I played a lot of sports when I was a boy and young man. I learned early on that to enjoy playing the game I had to care whether I won or lost. The goal line, the net, the boundaries, and the score had to mean something, or the game lost its purpose. Yet to improve at any sport, and indeed to deeply enjoy actually playing that sport, I had to forget temporarily about those very outcomes that gave the game its shape, and focus instead on the pleasure of whatever I was doing at any given moment.
For instance, one of my favorite games was football, and my favorite position in that game was wide receiver. I loved to catch balls the way a dog loves to catch Frisbees. First, I loved to run. I loved what it felt like to coordinate all the parts of my body into one fluid expression. But running with a purpose was better than plain running, and that ball became the purpose. How satisfying to be aware of both my body and this sphere travelling across the sky, to time my run so that the one aligns with the other, and then to feel that intimate moment when we arrive at the same place at the same time and my hands arrest the ball’s rotation and we are one.

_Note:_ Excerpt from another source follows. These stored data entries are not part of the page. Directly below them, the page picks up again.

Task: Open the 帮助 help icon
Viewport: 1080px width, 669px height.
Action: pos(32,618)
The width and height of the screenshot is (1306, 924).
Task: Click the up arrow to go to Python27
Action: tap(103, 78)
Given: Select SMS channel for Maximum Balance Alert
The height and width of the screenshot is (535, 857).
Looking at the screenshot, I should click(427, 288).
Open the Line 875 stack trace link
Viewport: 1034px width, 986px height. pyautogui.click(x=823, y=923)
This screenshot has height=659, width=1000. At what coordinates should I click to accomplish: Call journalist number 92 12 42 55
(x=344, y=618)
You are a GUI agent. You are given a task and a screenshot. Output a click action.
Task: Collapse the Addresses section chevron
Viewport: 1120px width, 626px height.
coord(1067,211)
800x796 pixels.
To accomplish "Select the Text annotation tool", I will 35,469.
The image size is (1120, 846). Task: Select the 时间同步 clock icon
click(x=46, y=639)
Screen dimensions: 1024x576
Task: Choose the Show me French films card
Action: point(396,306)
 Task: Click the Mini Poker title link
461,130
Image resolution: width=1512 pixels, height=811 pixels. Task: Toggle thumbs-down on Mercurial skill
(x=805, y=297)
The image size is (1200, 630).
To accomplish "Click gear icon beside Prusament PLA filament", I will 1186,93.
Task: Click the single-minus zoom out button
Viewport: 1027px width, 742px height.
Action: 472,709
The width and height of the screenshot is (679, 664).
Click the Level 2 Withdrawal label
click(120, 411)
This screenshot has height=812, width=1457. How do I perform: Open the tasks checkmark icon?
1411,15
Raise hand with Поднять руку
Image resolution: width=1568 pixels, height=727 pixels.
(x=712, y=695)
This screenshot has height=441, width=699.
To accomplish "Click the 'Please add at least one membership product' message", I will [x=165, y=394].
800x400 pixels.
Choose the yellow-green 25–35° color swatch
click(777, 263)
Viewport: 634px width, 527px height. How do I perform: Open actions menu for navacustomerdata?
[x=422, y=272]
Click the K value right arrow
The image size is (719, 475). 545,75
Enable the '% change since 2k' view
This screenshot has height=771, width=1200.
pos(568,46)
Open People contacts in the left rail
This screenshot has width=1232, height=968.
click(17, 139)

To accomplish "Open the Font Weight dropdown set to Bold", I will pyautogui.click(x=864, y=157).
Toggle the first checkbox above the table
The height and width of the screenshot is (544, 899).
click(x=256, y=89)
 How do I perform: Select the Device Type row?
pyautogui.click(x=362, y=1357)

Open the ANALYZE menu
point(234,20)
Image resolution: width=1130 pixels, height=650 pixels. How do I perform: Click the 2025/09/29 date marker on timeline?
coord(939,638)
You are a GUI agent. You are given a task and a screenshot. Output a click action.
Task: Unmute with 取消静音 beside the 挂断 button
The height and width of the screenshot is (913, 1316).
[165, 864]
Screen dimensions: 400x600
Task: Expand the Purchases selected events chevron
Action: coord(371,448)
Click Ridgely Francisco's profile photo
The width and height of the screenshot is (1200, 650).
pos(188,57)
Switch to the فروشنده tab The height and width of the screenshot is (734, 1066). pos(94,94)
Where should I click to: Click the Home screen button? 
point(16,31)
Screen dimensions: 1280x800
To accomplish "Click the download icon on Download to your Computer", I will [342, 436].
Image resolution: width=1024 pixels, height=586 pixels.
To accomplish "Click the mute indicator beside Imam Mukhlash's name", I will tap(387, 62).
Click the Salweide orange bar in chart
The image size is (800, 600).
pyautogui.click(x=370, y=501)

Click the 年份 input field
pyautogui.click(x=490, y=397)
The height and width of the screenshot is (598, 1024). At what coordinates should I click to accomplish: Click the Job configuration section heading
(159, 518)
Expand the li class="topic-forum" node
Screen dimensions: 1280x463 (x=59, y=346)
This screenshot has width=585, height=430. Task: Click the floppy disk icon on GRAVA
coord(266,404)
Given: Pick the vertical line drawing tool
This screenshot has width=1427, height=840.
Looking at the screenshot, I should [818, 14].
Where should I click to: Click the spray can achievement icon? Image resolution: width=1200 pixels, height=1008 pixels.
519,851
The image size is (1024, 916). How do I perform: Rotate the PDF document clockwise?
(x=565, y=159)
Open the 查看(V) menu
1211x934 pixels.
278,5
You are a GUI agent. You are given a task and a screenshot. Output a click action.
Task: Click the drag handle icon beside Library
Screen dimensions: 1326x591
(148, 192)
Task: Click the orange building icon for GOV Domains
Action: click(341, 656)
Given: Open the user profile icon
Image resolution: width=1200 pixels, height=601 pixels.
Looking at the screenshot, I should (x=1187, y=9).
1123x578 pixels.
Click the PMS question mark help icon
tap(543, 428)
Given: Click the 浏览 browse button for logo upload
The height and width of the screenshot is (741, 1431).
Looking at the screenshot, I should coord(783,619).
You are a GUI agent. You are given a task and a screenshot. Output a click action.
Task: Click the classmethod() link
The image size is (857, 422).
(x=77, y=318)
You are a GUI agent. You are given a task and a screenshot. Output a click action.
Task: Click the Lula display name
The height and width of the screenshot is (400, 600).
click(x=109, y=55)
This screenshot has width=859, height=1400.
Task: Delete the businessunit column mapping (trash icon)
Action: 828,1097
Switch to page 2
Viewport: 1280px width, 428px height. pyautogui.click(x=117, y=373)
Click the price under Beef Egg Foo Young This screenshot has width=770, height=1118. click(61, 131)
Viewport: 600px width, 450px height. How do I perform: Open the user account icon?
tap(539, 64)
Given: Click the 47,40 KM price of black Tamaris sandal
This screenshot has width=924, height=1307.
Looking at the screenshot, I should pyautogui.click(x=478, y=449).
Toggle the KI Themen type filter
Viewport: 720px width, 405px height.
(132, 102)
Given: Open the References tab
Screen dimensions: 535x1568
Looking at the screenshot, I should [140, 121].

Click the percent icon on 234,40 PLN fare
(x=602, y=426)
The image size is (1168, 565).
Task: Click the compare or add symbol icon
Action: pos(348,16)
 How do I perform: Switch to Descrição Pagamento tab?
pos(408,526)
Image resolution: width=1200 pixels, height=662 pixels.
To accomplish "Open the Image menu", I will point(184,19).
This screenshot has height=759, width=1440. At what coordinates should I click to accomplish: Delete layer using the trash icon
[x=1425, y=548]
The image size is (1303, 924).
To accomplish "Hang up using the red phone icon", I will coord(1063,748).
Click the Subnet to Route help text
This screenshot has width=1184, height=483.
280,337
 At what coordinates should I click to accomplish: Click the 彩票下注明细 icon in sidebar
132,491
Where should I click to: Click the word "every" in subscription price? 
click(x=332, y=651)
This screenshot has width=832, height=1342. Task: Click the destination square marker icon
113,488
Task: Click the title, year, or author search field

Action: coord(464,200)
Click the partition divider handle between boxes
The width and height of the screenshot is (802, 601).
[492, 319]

That’s why I got better at football. Because I loved doing that. I did and it and did it and did it because I loved doing it. The winning and losing, the dropped passes and interceptions, were more like stories I laid over the moment-to-moment experience of playing. No outcome that I named good or bad could strip the game of its inherent pleasure – unless, of course, I paid more attention to the story than the experience.
Sports were excellent preparation for a writing life. I did not begin having any success as a writer until I stopped paying so much attention to results and started caring more about my moment-to-moment experiences. It is easy when writing to become hypnotized by acceptance letters and rejection letters, by sales and Amazon rankings. Results can offer me information about my experiences. A dropped ball told me my attention had wandered ever so slightly, and rejection letters gave me information about the people to whom I’m submitting or about the readiness of what I’ve submitted.
In the end, the writing life is composed of the experience of sitting at my desk and looking for the right sentence and the right word, or the experience of looking for the right agent or the right publisher, and then the experience of meeting those readers for whom my story was the right story. When I look upon my writing life, or my career, as an opportunity to have more and more and more experiences that I love, my career and life make sense, and grow as naturally as a tree grows. There is nothing more immediate and more knowable than experience, and there is nothing that offers greater and more instantaneous satisfaction than an experience I enjoy. An experience is what I actually have. A result is only the residue of that experience and has no lasting power in my life unless I tell a story about it.
It is tempting to tell myself triumphant stories about those results when they’re what I hoped for, but this also requires me to tell a tragic story when they are not. Better if I don’t tell any story about those results. I have to keep my attention on where I’m going if I am going to catch the stories I am meant to tell.